=== Exercise details ===
Search the entries for lines that contain the word "Identify", and report each one found.

=== Material for this task ===
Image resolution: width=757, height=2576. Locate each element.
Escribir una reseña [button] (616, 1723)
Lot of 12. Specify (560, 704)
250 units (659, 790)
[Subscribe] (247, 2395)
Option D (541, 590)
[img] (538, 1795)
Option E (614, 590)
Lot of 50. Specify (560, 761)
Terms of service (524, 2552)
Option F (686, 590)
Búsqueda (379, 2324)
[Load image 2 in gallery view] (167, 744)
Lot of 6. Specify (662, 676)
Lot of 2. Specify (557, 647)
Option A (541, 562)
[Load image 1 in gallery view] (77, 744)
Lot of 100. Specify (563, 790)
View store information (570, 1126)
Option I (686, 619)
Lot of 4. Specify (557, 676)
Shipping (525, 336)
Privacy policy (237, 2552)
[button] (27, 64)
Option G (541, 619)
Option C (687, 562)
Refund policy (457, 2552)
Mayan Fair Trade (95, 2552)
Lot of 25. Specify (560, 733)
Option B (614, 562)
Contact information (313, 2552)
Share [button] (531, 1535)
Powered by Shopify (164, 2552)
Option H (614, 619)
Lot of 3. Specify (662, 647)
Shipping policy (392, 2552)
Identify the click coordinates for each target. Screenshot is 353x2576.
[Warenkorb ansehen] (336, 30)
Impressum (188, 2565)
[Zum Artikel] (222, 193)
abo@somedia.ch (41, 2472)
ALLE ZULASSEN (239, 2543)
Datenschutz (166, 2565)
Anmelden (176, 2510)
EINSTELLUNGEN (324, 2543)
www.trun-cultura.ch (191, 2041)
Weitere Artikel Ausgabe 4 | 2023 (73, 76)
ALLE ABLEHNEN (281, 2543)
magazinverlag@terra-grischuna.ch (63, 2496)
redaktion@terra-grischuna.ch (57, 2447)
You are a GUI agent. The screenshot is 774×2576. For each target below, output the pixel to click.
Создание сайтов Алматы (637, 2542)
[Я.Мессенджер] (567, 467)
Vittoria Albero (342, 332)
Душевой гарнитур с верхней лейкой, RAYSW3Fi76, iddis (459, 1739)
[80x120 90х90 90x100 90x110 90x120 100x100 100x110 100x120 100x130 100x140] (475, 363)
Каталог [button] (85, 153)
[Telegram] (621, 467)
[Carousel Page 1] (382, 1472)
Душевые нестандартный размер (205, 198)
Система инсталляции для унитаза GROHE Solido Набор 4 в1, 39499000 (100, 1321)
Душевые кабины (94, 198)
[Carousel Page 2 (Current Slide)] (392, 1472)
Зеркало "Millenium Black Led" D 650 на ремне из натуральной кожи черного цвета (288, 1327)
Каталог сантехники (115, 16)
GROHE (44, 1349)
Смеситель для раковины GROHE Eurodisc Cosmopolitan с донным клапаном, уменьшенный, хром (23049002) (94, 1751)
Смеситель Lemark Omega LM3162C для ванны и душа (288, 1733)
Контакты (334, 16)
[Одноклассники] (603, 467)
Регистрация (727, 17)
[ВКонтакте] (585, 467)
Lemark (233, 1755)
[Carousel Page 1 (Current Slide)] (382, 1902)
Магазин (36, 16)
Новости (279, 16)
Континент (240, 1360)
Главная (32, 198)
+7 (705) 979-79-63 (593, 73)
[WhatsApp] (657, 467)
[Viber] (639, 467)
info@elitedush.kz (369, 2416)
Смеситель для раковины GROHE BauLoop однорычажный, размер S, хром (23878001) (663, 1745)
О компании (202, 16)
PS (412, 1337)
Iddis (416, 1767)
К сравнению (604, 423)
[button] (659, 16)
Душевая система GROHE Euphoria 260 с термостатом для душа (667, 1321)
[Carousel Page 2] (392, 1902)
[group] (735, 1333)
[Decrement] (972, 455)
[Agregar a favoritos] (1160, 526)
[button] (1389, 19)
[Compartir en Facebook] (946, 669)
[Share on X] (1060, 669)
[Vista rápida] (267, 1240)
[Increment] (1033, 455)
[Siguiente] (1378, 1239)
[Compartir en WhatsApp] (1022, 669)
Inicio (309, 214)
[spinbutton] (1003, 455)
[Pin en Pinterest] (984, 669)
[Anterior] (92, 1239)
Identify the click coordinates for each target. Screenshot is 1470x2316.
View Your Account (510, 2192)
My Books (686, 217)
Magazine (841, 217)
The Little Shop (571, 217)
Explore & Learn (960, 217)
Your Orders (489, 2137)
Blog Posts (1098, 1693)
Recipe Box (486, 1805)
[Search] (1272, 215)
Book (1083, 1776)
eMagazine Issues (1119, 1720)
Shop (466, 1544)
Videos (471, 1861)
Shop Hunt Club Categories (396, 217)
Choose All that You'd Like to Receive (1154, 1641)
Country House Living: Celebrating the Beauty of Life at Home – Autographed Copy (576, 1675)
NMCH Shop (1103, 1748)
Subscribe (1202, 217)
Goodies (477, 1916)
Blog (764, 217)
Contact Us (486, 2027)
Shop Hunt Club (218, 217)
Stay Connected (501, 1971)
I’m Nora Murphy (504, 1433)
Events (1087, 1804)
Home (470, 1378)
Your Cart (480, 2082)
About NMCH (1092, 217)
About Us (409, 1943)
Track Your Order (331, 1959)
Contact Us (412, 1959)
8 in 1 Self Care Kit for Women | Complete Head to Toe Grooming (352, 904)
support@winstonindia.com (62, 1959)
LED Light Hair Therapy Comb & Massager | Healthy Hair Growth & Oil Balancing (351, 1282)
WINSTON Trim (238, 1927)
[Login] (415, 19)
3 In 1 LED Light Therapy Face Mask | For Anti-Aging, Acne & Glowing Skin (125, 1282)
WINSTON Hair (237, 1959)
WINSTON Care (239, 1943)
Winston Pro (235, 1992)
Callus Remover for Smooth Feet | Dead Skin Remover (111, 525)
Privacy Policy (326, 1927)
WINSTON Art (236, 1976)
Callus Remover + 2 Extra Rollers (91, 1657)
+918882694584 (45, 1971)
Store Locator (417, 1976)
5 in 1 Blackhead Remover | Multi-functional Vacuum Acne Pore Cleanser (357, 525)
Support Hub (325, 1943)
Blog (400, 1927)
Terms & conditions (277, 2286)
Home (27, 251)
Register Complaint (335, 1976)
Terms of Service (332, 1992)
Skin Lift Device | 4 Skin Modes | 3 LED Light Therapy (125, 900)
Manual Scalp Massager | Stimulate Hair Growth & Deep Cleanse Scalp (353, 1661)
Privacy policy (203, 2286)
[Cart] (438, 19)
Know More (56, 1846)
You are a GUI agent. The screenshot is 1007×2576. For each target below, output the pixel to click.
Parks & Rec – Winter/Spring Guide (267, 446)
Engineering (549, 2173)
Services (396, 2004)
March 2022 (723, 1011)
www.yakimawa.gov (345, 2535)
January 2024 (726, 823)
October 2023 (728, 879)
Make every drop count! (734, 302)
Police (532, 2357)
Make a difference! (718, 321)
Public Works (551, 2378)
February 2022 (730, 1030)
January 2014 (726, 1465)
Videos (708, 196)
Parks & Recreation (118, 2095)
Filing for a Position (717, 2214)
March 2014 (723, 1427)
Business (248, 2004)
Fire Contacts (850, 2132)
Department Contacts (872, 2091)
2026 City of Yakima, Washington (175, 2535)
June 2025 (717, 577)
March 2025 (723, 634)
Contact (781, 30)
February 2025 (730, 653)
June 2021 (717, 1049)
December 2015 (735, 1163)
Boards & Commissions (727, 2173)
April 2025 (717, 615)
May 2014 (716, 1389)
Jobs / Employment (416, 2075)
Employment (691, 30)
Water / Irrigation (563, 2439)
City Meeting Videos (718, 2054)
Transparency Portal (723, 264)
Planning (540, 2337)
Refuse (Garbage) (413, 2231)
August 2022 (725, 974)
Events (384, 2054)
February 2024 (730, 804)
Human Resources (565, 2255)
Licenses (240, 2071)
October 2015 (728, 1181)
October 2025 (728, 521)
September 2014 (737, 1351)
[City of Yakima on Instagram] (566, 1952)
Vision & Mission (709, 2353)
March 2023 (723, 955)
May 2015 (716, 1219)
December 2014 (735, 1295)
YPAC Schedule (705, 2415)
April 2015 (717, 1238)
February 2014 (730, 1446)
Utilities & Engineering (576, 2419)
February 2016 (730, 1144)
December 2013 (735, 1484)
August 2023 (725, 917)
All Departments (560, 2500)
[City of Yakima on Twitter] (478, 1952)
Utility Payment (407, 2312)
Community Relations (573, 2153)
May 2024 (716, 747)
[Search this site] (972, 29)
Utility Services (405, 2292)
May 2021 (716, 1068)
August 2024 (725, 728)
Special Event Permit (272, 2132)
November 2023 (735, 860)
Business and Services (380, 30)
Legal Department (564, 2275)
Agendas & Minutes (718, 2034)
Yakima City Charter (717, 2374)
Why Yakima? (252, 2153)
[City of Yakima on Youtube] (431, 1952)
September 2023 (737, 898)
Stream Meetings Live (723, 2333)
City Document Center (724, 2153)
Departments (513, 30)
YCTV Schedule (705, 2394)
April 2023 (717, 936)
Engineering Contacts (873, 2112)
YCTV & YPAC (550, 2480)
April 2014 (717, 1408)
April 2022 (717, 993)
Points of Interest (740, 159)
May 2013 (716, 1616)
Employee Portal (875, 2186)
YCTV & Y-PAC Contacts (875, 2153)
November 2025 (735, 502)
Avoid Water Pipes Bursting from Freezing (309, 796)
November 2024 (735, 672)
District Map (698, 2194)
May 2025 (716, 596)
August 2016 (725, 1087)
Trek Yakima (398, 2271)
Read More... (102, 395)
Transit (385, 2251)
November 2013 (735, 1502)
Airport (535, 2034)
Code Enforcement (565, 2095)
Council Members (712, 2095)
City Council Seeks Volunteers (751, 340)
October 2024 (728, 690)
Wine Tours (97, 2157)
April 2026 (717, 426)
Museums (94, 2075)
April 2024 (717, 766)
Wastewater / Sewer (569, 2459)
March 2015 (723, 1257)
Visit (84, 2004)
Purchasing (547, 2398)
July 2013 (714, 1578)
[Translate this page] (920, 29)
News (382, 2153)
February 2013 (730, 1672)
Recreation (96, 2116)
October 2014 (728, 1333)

=== Written answer ===
Identify the click coordinates for each target. Screenshot is 353x2576.
Identify the click coordinates for each target. Screenshot is 1470x2316.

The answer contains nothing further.